Mon projet ATIP-Avenir
Neural cell diversity and balance in brain development and pathologies
The mammalian cerebral cortex relies on many distinct cell types to exert its high cognitive functions. How neural diversity arises from seemingly homogeneous population of cortical progenitors and how the balance between neuronal and glial cell types is achieved and regulated during development remain challenging questions not yet fully addressed in vivo. To shape an operative brain, neuronal and glial cells must be produced in defined proportions and locations following a strict spatiotemporal regulation whose imbalance may lead to dramatic brain disorders. The goal of this research program is to probe in vivo neural diversity achievement and maintenance from embryonic to mature stages using a combination of cutting-edge molecular genetic engineering, advanced surgery and imaging techniques.
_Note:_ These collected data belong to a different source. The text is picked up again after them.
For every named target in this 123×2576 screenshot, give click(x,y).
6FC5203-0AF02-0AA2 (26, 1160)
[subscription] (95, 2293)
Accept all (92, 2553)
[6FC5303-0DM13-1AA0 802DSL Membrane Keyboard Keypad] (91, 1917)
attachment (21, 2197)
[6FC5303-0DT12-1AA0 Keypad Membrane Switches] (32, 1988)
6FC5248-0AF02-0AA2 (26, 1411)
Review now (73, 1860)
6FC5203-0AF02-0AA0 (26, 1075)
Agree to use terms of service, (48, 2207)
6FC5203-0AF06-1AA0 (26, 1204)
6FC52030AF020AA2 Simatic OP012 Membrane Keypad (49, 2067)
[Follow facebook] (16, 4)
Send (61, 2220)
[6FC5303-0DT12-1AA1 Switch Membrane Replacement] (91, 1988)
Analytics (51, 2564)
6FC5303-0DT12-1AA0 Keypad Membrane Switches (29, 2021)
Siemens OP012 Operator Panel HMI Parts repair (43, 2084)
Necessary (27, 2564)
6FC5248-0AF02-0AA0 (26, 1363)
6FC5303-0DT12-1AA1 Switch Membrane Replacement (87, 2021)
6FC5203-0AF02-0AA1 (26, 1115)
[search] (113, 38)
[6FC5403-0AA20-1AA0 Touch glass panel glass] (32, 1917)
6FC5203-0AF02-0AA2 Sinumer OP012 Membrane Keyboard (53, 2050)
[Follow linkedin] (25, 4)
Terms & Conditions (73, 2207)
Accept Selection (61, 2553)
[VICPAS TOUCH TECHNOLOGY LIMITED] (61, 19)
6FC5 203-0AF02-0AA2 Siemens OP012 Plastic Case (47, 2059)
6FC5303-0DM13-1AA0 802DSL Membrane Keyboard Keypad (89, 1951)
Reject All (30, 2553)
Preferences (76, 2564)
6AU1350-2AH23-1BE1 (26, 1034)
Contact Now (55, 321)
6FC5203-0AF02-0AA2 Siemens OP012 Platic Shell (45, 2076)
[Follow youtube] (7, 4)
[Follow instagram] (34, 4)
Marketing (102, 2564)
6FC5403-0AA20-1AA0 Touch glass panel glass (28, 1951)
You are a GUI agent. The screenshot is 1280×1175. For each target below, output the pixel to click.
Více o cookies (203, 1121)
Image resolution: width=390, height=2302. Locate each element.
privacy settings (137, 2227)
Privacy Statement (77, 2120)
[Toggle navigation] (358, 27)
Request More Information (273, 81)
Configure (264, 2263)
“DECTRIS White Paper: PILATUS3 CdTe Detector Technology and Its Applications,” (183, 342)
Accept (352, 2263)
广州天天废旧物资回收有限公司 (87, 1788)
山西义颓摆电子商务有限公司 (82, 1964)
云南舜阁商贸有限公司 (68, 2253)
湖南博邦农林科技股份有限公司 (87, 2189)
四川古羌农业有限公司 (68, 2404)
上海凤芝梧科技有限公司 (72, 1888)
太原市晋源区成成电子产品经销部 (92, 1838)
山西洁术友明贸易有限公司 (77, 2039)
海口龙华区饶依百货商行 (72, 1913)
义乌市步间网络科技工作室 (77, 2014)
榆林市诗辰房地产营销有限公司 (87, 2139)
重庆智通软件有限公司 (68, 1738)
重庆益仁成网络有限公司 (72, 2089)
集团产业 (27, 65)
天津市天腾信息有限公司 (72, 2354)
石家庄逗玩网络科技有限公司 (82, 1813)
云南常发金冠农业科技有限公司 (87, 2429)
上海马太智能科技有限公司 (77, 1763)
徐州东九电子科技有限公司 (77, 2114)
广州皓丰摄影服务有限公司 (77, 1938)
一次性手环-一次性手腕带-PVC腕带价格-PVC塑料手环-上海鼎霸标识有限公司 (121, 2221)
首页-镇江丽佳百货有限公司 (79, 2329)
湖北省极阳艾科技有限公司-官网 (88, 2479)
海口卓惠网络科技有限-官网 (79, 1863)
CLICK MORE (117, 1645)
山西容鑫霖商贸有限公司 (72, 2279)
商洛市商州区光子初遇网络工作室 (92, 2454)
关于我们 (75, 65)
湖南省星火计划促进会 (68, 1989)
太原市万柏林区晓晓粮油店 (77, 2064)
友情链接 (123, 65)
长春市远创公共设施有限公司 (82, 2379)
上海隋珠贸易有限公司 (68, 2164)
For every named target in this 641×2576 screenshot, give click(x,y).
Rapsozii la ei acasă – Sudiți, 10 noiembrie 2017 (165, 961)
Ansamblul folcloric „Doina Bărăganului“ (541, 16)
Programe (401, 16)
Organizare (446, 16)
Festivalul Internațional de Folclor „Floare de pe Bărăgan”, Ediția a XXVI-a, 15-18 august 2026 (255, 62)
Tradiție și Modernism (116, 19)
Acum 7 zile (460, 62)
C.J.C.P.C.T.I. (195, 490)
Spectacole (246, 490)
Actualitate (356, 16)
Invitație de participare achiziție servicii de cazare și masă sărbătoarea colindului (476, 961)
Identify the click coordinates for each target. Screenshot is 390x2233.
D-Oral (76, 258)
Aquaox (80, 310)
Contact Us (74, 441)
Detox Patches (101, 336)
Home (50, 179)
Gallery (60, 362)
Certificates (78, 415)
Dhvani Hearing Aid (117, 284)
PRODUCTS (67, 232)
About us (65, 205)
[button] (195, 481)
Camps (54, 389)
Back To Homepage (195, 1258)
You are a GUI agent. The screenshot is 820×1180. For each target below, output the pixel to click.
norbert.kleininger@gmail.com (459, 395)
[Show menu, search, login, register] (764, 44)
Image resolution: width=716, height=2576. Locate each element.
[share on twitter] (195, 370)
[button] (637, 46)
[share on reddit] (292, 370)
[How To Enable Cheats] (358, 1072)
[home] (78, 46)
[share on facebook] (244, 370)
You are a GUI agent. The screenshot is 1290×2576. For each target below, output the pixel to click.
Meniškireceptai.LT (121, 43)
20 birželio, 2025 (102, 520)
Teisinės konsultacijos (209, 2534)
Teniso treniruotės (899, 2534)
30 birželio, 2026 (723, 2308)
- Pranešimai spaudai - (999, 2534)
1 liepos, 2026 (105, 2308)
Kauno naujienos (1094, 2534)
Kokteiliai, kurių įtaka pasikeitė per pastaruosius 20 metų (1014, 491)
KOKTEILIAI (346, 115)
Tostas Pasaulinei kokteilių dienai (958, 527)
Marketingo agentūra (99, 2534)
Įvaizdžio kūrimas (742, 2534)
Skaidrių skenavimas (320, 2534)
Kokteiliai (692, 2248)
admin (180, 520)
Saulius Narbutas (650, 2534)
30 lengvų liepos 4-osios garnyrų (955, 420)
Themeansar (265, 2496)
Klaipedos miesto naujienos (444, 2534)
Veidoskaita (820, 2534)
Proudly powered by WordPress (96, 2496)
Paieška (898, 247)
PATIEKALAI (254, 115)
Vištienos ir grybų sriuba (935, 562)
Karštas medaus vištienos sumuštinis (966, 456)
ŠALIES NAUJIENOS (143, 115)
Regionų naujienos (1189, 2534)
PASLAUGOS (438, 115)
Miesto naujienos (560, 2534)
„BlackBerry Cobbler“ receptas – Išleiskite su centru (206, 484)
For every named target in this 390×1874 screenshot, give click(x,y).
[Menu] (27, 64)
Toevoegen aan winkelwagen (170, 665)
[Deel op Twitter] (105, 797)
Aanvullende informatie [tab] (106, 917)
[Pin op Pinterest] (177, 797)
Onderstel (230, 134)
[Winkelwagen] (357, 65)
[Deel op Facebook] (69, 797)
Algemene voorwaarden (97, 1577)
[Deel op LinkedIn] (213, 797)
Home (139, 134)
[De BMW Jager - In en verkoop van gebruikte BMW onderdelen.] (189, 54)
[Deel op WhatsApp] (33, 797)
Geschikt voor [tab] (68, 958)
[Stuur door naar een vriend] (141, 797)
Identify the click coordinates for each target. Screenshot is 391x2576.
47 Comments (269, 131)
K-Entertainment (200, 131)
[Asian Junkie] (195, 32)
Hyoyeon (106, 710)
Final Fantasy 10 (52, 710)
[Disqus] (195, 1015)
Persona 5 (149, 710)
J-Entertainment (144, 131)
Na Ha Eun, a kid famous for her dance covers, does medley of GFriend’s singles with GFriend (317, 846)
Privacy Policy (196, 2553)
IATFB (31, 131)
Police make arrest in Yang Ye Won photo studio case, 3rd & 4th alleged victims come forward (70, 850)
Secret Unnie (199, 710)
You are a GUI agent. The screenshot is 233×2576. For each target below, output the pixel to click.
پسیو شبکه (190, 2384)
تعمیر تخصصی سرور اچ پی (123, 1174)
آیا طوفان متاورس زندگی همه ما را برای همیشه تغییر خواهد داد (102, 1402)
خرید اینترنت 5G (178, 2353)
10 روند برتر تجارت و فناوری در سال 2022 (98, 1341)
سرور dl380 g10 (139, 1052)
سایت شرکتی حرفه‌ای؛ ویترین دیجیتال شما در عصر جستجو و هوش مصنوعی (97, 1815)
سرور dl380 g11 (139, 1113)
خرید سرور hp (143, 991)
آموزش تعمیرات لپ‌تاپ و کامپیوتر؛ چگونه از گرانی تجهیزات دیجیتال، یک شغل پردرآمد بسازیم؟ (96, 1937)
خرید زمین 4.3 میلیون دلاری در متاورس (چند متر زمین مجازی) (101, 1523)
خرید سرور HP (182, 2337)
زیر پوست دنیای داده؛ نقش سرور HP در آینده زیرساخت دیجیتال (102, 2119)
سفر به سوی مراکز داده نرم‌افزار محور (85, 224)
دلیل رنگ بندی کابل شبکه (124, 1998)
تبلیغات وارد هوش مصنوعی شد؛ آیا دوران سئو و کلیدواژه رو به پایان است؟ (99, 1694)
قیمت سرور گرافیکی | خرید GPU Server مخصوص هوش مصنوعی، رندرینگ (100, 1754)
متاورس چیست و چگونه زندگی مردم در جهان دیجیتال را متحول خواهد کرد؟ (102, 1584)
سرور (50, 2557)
Focusing on progenitors located in the cortical embryonic - postnatal niche that sequentially produce neurons and distinct glial cell types, my projects aim at i) deciphering the cellular and molecular mechanisms accountable for neuronal-glial transition and balance over time, ii) characterizing the potentialities and functions of a still enigmatic cell population: the cortical satellite cells, and iii) investigating how neural diversity and neuronal-glial interactions may be imbalanced in brain pathologies. This work will provide a better understanding of how neurons and glial cells cooperate to build a functional brain, while unraveling key elements of cortical satellite cell properties in the healthy and diseased brain.